**WHAT YOU HAVE TO DO**
Copy every line of the data from the line containing "Click the COMPILER target keyword" down to the line containing "(x=890, y=574)", and increase each coordinate in the answers by 30.

**SUPPLIED RECORDS**

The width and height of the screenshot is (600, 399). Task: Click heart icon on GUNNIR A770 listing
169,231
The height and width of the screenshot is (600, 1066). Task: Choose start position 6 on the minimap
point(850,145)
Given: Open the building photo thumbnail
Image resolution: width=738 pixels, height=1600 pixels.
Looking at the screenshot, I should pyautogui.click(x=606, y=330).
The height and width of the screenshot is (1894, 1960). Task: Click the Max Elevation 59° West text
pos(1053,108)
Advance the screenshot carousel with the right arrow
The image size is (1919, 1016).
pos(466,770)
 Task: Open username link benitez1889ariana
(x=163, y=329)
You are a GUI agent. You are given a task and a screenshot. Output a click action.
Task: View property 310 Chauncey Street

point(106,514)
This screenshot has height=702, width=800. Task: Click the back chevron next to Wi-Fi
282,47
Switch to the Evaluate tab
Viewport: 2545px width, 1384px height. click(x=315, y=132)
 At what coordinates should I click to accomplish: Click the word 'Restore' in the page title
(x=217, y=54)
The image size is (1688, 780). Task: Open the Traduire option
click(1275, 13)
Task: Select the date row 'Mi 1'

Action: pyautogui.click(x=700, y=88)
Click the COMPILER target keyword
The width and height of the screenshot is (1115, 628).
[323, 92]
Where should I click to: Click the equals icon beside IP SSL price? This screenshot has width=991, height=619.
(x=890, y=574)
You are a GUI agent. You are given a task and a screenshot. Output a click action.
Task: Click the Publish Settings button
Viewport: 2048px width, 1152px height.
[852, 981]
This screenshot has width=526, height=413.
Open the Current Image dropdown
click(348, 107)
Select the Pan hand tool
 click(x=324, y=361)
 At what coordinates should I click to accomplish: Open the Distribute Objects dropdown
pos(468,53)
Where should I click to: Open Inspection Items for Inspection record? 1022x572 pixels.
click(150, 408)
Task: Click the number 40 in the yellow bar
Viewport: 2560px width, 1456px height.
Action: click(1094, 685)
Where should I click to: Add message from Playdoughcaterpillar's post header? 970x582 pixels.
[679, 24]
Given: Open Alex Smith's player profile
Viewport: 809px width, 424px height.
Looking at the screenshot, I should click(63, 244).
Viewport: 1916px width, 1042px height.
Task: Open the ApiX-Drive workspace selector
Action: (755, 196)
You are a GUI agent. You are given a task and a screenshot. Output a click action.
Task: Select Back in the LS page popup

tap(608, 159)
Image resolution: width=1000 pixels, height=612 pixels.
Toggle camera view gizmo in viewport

**REPLY**
Click the COMPILER target keyword
The width and height of the screenshot is (1115, 628).
[353, 122]
Where should I click to: Click the equals icon beside IP SSL price? This screenshot has width=991, height=619.
(x=920, y=604)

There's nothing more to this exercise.